AUFGABE A = Kopiere aus dem Nachruf auf Gunda Hernandez den Abschnitt von „Noch vor zwei“ bis „10 Monaten verurteilt.“ wortgetreu.

LESETEXT =
.....

"Mensch, Nazi
und zurück":
Zum Tod von Gunda Hernandez
Gestern Nachmittag ist Gunda Hernandez
tödlich verunglückt. Sie war Aussteigerin aus der harten Nazi-Szene, die sich
diesem Prozeß mutig stellte und unermüdlich gegen Intolerant und Hass arbeitete.
Noch vor zwei Jahren haben sie und ihr Lebensgefährte Matthias jüdische
Einrichtungen geschändet und waren als Führungskader in der Jugendbewegung der
NPD aktiv. Wegen diverser rechtsextremistischer Vergehen wurden sie zu 16 bzw.
10 Monaten verurteilt.
Mittlerweile liest man in Gundas Profil in den Foren von haGalil, was
sie möchte, daß andere über sie wissen: "Das ich einmal ein Nazi war und
das ich so etwas NIEMALS wieder tun werde. Ich stehe für Menschlichkeit,
Versöhnung und Verständnis!"
Gunda und Matthias haben den Ausstieg
gewagt. Heute sind sie Mitarbeiter bei der Aussteigerorganisation "Exit" und
arbeiten mit Strafverfolgungsbehörden zusammen. Auch die Aufklärungsarbeit an
Schulen war beiden ein wichtiges Anliegen.

.....

Zeilen aus einer Sammlung =
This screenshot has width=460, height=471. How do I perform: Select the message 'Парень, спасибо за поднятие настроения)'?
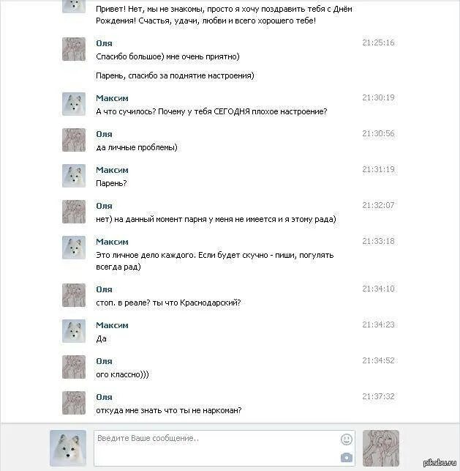(175, 75)
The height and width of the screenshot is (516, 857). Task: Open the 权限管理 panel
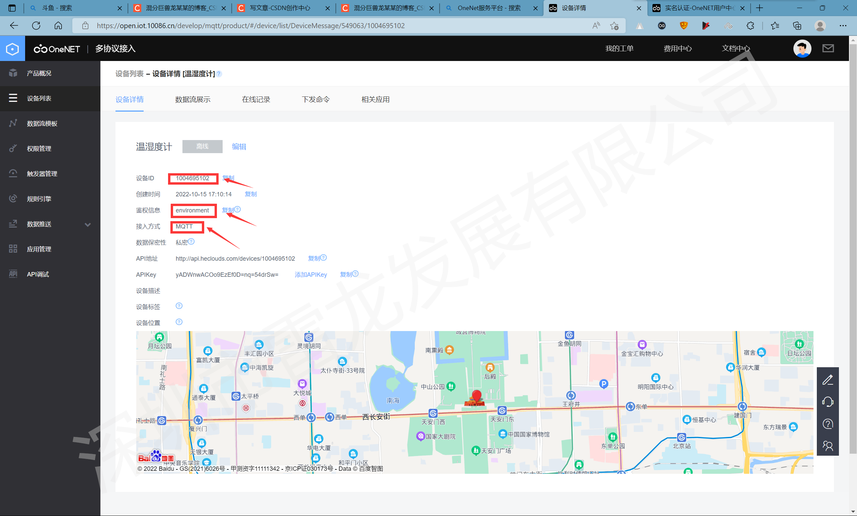click(x=39, y=148)
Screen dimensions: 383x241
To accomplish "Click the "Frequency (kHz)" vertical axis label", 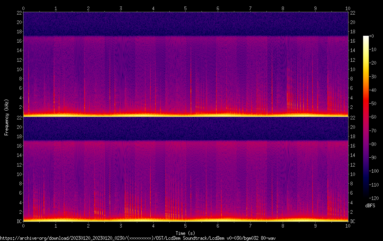I will [x=6, y=117].
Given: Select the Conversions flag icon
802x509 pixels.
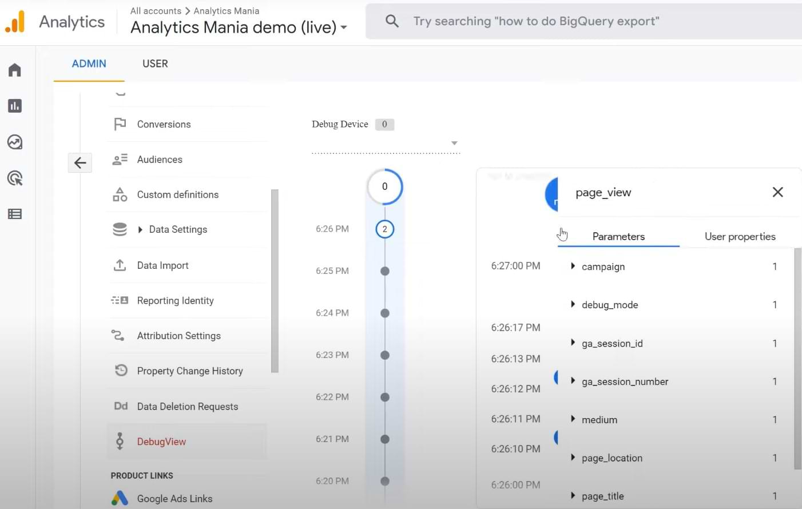Looking at the screenshot, I should click(120, 124).
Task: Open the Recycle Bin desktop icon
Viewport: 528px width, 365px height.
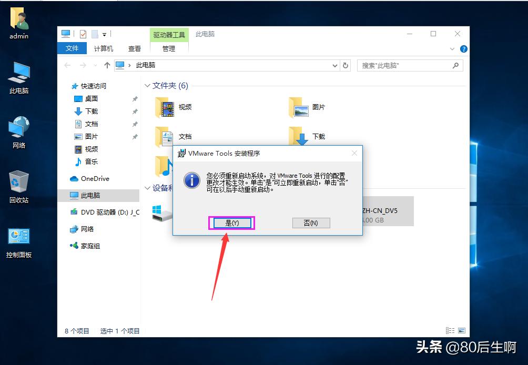Action: pos(19,181)
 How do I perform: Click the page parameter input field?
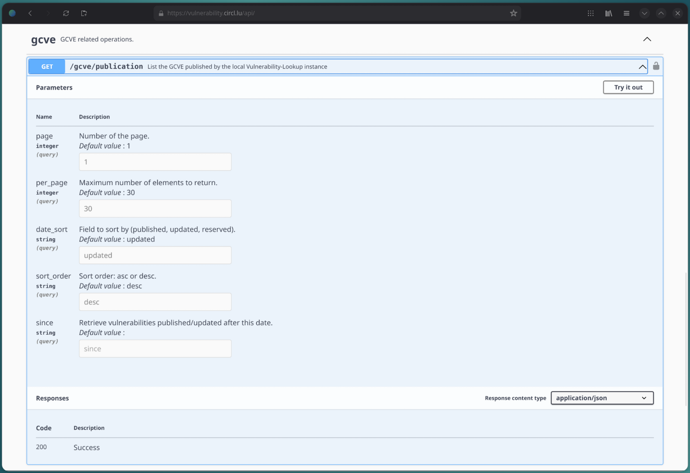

.....

AUFGABE B = Bearbeite die Zeilen der Sammlung von der Zeile mit „Task: Open the Recycle Bin desktop icon“ bis zum Ende der Zeilen und gib nur diese aus: Ersetze „Recycle Bin“ durch „Trash“ und lass alles Übrige unverändert. Die Bilder bleiben in der Antwort weg.

ANTWORT A =
Noch vor zwei Jahren haben sie und ihr Lebensgefährte Matthias jüdische
Einrichtungen geschändet und waren als Führungskader in der Jugendbewegung der
NPD aktiv. Wegen diverser rechtsextremistischer Vergehen wurden sie zu 16 bzw.
10 Monaten verurteilt.

ANTWORT B =
Task: Open the Trash desktop icon
Viewport: 528px width, 365px height.
Action: pos(19,181)
 How do I perform: Click the page parameter input field?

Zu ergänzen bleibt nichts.